Exercise goal
Go to the line below containing "Select the KIEDY column header" and print exactly from there through the line containing "This screenshot has height=558, width=432.", both included. Print nothing else.

Input material
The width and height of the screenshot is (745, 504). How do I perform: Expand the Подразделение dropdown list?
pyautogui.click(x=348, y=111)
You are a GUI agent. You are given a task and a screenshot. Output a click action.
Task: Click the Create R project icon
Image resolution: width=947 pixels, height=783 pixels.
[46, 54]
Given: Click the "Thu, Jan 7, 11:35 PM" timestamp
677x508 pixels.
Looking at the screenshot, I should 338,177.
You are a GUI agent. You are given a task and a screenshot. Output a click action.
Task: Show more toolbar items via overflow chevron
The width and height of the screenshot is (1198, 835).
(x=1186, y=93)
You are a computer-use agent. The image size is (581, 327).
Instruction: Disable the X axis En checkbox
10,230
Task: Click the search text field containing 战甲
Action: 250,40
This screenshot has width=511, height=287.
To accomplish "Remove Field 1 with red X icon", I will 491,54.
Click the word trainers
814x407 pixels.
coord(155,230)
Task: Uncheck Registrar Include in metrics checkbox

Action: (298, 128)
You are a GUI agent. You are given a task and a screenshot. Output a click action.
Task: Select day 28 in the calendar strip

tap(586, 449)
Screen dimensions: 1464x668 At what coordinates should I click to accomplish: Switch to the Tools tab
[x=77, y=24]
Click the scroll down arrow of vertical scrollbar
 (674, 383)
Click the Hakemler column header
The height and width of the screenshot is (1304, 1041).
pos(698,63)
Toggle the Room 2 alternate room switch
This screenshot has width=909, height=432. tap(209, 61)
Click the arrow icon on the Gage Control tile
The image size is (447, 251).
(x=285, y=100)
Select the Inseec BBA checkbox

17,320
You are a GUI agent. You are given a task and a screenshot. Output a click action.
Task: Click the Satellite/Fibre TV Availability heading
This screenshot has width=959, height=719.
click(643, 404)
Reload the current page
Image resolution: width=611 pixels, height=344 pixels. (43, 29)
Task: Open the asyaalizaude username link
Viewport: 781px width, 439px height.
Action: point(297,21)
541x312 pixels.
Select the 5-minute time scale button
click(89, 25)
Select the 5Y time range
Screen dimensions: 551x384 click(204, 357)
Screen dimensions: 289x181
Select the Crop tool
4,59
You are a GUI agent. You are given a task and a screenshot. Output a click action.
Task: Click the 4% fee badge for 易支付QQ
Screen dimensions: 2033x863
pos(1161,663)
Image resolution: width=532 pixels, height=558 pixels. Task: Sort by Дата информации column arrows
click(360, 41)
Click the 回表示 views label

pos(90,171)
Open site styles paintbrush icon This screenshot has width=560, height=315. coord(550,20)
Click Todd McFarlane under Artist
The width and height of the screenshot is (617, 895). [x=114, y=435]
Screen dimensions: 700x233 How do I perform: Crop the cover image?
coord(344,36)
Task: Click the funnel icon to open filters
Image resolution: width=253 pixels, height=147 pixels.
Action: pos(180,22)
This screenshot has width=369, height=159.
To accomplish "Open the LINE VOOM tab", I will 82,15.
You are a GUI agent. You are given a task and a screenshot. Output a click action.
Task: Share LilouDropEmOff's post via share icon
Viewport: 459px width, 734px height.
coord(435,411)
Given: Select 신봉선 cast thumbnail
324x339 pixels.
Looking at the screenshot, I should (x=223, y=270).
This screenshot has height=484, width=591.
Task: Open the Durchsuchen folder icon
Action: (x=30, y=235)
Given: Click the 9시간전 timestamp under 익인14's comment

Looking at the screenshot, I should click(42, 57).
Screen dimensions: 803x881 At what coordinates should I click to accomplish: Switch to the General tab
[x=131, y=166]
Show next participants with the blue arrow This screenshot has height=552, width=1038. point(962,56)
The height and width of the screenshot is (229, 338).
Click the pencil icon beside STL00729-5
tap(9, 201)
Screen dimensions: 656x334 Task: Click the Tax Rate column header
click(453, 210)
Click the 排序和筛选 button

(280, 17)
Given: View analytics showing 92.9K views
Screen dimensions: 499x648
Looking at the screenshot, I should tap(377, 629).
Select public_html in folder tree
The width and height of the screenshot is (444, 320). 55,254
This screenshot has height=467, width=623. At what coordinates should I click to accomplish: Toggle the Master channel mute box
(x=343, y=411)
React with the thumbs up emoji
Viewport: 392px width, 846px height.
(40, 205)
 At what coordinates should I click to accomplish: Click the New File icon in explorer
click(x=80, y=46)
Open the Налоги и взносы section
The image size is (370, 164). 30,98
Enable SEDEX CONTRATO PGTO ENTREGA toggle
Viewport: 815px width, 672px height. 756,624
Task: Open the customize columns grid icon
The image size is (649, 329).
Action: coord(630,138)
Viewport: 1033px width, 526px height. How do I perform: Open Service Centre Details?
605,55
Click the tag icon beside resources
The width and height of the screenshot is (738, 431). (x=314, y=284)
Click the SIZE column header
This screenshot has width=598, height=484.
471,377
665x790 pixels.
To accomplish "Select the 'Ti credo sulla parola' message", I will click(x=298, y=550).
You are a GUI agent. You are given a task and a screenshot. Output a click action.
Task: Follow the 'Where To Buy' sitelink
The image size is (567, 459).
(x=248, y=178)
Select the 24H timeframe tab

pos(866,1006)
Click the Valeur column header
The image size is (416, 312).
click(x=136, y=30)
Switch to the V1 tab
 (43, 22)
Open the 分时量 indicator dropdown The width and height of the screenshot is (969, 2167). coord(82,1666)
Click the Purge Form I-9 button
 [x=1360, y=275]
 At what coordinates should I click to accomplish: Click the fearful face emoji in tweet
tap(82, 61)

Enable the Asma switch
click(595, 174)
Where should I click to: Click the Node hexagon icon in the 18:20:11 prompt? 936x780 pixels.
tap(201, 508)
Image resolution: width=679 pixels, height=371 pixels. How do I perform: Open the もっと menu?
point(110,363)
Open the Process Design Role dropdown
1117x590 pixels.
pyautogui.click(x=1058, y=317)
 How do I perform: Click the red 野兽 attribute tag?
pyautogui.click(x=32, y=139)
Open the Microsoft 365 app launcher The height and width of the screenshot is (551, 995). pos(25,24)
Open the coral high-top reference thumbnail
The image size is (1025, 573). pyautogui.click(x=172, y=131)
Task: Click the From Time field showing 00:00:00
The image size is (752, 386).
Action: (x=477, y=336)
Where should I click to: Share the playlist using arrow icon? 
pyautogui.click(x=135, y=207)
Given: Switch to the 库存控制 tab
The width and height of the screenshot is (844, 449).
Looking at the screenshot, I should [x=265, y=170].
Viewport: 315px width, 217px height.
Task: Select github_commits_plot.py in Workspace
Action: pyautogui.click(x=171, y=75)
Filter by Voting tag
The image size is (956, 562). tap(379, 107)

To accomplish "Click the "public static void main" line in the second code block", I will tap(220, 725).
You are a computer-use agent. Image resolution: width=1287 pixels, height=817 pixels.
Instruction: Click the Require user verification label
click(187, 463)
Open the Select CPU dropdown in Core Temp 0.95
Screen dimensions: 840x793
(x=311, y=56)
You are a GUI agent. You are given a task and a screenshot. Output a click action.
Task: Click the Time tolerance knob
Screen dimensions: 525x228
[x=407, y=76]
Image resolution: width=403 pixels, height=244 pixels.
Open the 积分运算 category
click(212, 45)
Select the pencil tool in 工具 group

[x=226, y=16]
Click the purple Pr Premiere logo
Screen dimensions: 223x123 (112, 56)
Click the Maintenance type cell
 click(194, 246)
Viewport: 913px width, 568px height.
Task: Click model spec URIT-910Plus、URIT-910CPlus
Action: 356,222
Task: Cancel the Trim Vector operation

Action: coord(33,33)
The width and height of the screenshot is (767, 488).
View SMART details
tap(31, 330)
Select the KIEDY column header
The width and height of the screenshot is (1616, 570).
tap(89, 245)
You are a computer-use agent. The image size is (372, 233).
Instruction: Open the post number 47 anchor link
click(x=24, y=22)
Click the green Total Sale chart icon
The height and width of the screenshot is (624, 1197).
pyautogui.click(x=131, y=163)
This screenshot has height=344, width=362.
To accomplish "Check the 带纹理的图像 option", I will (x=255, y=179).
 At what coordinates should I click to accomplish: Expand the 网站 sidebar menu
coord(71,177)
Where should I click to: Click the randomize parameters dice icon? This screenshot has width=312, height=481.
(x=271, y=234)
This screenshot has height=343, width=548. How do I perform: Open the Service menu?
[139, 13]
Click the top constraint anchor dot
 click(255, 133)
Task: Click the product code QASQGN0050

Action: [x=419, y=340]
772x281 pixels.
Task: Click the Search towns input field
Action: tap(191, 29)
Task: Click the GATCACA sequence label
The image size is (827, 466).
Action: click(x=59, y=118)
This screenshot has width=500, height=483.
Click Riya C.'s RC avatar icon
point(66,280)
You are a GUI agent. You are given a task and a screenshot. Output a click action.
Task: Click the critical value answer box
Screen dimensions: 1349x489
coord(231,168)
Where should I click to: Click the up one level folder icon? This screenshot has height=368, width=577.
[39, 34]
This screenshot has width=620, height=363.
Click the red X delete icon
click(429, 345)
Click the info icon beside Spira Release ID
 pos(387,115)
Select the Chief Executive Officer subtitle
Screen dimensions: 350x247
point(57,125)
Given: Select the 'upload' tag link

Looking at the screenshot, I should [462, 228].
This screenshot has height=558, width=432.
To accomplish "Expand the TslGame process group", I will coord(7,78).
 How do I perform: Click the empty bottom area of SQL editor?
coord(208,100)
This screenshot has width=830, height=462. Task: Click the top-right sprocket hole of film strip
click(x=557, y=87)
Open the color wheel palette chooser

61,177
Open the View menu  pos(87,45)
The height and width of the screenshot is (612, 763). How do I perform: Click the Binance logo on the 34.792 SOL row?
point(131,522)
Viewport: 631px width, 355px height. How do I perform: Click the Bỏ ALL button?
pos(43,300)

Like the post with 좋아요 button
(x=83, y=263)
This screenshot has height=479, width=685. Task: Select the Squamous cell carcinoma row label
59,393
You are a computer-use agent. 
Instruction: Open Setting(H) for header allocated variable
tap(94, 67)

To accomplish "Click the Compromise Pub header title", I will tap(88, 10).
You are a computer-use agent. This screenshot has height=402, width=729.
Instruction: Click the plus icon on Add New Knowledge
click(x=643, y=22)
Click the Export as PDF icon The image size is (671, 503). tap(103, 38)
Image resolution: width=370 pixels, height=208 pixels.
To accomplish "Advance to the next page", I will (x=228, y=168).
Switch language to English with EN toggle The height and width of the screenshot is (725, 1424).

Response to the task
Select the KIEDY column header
The width and height of the screenshot is (1616, 570).
tap(89, 245)
You are a computer-use agent. The image size is (372, 233).
Instruction: Open the post number 47 anchor link
click(x=24, y=22)
Click the green Total Sale chart icon
The height and width of the screenshot is (624, 1197).
pyautogui.click(x=131, y=163)
This screenshot has height=344, width=362.
To accomplish "Check the 带纹理的图像 option", I will (x=255, y=179).
 At what coordinates should I click to accomplish: Expand the 网站 sidebar menu
coord(71,177)
Where should I click to: Click the randomize parameters dice icon? This screenshot has width=312, height=481.
(x=271, y=234)
This screenshot has height=343, width=548. How do I perform: Open the Service menu?
[139, 13]
Click the top constraint anchor dot
 click(255, 133)
Task: Click the product code QASQGN0050

Action: [x=419, y=340]
772x281 pixels.
Task: Click the Search towns input field
Action: tap(191, 29)
Task: Click the GATCACA sequence label
The image size is (827, 466).
Action: click(x=59, y=118)
This screenshot has width=500, height=483.
Click Riya C.'s RC avatar icon
point(66,280)
You are a GUI agent. You are given a task and a screenshot. Output a click action.
Task: Click the critical value answer box
Screen dimensions: 1349x489
coord(231,168)
Where should I click to: Click the up one level folder icon? This screenshot has height=368, width=577.
[39, 34]
This screenshot has width=620, height=363.
Click the red X delete icon
click(429, 345)
Click the info icon beside Spira Release ID
 pos(387,115)
Select the Chief Executive Officer subtitle
Screen dimensions: 350x247
point(57,125)
Given: Select the 'upload' tag link

Looking at the screenshot, I should [462, 228].
This screenshot has height=558, width=432.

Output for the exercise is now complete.